- Try it -
Beginning with the line containing "Task: Click the Agua Oxigenada text on bottle" and ending with the last line of the records, set down every line exactly.

- Material supplied -
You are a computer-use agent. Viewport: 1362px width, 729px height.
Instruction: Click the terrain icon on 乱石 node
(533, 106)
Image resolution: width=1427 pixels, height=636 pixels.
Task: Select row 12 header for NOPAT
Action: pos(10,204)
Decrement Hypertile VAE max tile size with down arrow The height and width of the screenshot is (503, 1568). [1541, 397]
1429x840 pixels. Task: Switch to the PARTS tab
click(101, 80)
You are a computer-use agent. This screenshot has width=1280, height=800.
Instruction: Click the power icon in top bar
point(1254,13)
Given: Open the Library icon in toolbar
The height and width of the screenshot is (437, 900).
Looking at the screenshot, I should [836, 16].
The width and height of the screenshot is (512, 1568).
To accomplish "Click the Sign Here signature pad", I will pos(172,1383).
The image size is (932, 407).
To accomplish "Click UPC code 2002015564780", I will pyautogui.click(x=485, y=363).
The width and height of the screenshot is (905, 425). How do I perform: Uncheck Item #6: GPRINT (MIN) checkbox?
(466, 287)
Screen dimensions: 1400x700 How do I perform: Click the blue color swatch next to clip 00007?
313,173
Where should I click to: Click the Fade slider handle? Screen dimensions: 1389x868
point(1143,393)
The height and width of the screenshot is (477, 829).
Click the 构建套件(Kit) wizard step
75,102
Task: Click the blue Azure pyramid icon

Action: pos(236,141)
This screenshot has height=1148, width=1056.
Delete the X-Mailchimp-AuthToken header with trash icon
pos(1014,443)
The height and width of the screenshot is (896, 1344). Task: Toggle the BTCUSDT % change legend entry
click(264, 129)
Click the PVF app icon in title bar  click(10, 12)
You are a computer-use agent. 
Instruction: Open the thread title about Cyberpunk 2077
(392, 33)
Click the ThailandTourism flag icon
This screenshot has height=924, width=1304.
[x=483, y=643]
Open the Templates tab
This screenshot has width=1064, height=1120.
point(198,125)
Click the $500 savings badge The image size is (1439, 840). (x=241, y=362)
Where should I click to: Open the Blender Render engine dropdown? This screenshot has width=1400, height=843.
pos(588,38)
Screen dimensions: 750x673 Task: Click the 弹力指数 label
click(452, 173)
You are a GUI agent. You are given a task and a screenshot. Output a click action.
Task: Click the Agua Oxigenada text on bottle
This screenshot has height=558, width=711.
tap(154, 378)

- Reply -
Task: Click the Agua Oxigenada text on bottle
This screenshot has height=558, width=711.
tap(154, 378)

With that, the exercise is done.